Further, the fact that the Interior Secretary added the questions to collect this data before Congress legislated to enforce the Penalty Clause weakens Garrett Epps’s argument that enforcement of the Penalty Clause may only be carried out through an act of Congress, not executive order. Representative Garfield defended the Secretary’s actions, noting that in tabling a pre-1870 enactment statute without a vote, the Senator in charge of that bill had “expressed the opinion that no legislation was necessary, and that the Secretary of the Interior must consider the Amendments as a part of the law which should guide him in his work.”

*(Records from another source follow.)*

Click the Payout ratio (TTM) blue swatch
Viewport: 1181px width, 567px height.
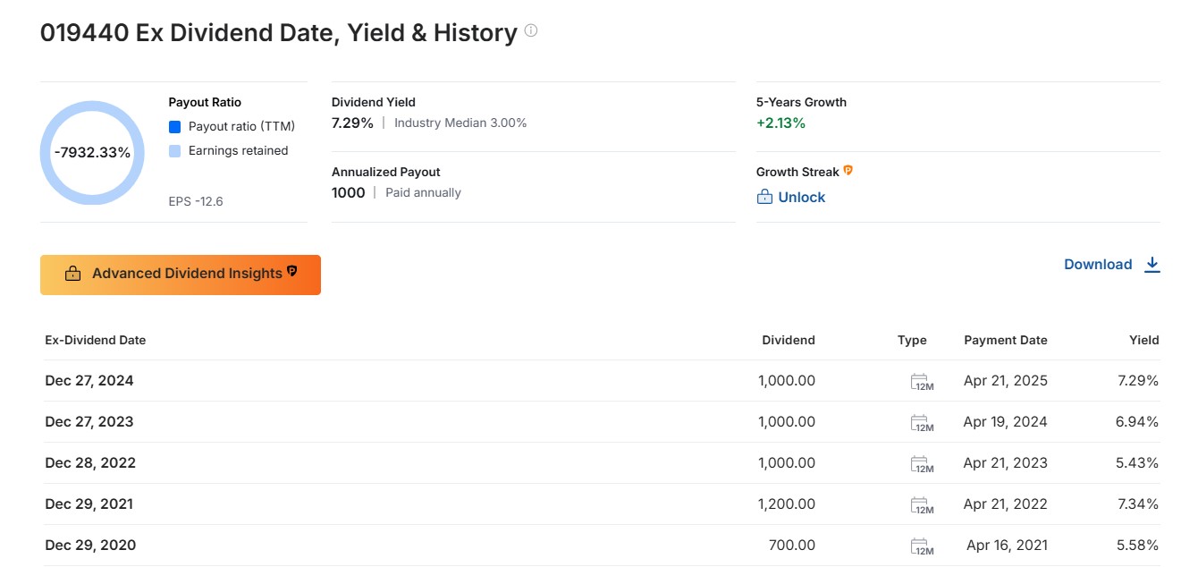click(175, 127)
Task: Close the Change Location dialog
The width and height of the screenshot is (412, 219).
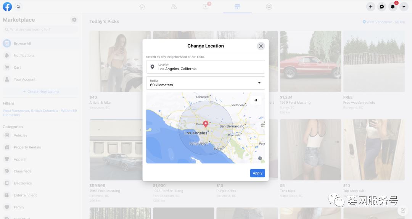Action: (261, 46)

All of these actions make clear that it was understood when the Fourteenth Amendment was ratified that it required the collection of both citizenship data and disenfranchisement data, and also strongly support the view that the Fourteenth Amendment itself authorizes the executive branch to collect that data. But in Part 2 of this post tomorrow, I will explain why actually enforcing Section 2 would raise daunting challenges that the administration would likely prefer to avoid.

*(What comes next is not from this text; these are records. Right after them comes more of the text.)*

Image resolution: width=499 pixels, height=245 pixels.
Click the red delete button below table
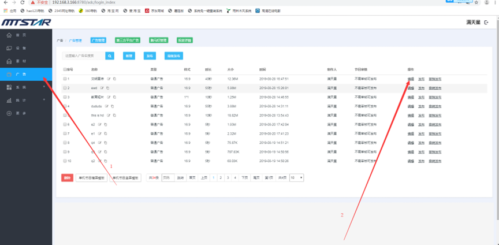coord(67,178)
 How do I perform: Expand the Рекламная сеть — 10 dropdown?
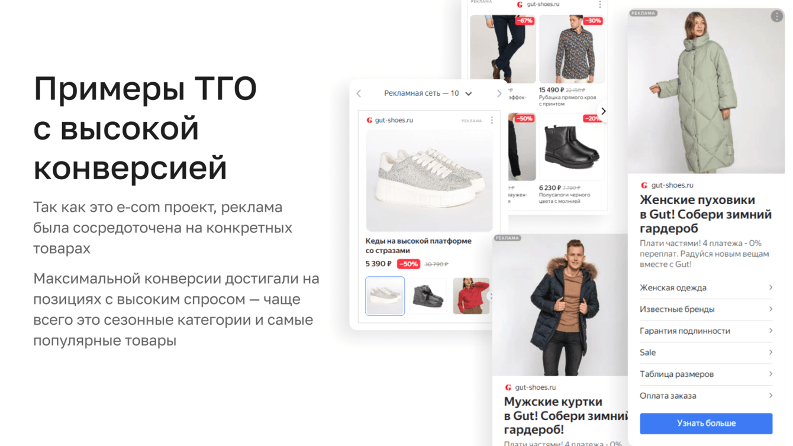tap(469, 93)
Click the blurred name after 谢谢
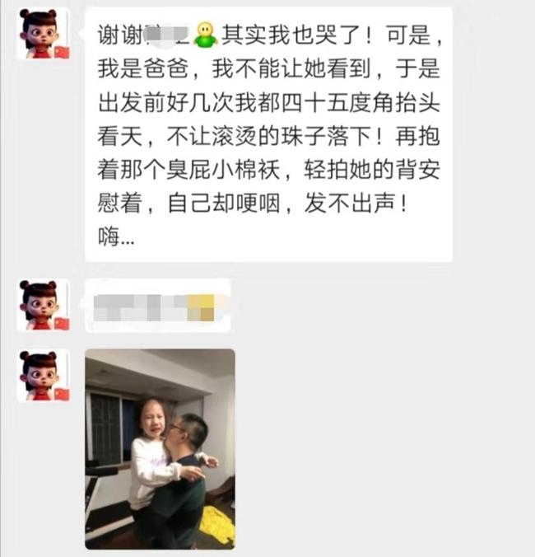 point(167,35)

Thomas Berry is an attorney in Arlington, Virginia. He has previously published a law review article on the history of Section 2 of the Fourteenth Amendment.

[1] Gabriel J. Chin, Reconstruction, Felon Disenfranchisement, and the Right to Vote: Did the Fifteenth Amendment Repeal Section 2 of the Fourteenth Amendment?, 92 Geo. L.J. 259, 260 (2004).

[2] See, e.g., Cong. Globe, 39th Cong., 1st Sess. 2769 (1866) (“The census always discriminates between the black and the white population, and it makes several other discriminations.”) (statement of Sen. Ward); see also C. Matthew Snipp, Racial Measurement in the American Census: Past Practices and Implications for the Future, 29 Ann. Rev. of Soc. 563, 565 (2003) (“In the first five censuses of this nation, marshals were responsible for recording the political and legal status of the population, whether free or enslaved, and if American Indian, whether a taxpayer or not.”).